Biosintesi di PUFA in Fragilariopsis cylindrus: una chiave per comprendere il metabolismo adattato al freddo dei lipidi biologicamente attivi

The PhD project investigated the metabolic pathway for n-3 polyunsaturated fatty acid (PUFA) biosynthesis in the diatom Fragilariopsis cylindrus - a model cold-adapted eukaryote - with a focus on how temperature variations can influence PUFA production in view of Global Warming scenarios. First, putative gene sequences encoding the enzymes involved in this pathway were identified in silico. Sequence and structural analyses revealed features characteristic of cold-adapted proteins.
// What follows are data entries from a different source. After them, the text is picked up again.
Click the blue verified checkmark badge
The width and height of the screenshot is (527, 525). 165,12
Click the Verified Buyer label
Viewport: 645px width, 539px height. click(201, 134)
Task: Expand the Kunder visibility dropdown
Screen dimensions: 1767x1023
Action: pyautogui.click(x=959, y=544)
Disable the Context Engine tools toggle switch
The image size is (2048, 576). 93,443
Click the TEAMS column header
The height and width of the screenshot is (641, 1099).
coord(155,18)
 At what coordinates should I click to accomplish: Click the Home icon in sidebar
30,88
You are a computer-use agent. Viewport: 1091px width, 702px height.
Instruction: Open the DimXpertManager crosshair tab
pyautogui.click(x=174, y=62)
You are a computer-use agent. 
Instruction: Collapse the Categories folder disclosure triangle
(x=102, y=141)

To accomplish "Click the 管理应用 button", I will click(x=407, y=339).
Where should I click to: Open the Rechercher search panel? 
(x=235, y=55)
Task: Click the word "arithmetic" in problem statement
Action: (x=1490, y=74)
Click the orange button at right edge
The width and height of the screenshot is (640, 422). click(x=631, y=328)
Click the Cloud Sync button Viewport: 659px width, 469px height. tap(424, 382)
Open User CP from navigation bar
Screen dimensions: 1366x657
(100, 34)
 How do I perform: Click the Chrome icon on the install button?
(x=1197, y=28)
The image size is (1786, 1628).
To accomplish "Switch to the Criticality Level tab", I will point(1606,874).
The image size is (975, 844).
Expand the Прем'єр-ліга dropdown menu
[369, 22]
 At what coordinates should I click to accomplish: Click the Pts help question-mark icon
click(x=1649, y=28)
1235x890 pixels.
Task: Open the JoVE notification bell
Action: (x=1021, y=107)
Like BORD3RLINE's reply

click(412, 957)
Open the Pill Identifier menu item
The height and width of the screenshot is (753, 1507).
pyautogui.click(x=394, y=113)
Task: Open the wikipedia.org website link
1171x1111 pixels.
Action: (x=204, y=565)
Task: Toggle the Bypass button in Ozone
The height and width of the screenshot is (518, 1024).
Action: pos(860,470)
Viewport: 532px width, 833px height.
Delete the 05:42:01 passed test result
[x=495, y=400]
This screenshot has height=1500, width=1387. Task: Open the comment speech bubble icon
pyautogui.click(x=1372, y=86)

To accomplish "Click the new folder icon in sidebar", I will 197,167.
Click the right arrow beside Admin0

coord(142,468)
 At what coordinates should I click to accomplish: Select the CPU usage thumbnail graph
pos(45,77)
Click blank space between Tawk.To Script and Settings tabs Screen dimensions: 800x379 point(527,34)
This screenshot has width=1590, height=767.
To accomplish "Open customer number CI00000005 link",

F. cylindrus was then cultured in photobioreactors at 1°C – mimicking a normal Antarctic summer – and 7°C. The cells underwent genomic, transcriptomic, and lipidomic analyses. Genes associated with the PUFA biosynthetic pathway were amplified via PCR. Their cloning and sequencing uncovered multiple genetic variants not previously reported. Targeted fatty acid profiling provided insights into the composition and abundance of seven key metabolites in the PUFA biosynthetic pathway, suggesting that F. cylindrus maintains a stable PUFA accumulation mechanism, regardless of environmental temperature fluctuations. qRT-PCR analysis revealed downregulation of four out of the seven pathway genes in cells grown at 7°C, potentially contributing to metabolite homeostasis. CpG islands, which may serve as potential sites for epigenetic modifications and transcriptional regulation, were identified in four of the genes. To validate enzyme functions within the pathway, the enzymes were recombinantly expressed in Escherichia coli and Pichia pastoris, and enzyme assays utilizing whole-cell systems and analysed via mass spectrometry were performed using their putative substrates. For three enzymes, their roles in the PUFA biosynthetic pathway were experimentally confirmed. In an industrial placement at DNAPhone s.r.l. (PR, Italy), three analytical methods were developed to spectroscopically measure peroxide value, free fatty acids, and conjugated trienes in oils. The resulting kits were produced as test lots and distributed to beta-testers for evaluation. A kit for determining total polyphenol content is under development. This PhD program was co-financed by the National Operational Programme Research and Innovation, supported by ESF REACT-EU resources. The project was conducted in collaboration with the National Research Council (CNR) in Naples, the Scottish Association for Marine Science (SAMS, Oban, UK), the British Antarctic Survey (BAS, UK) and the company DNAPhone s.r.l. (Parma, Italy).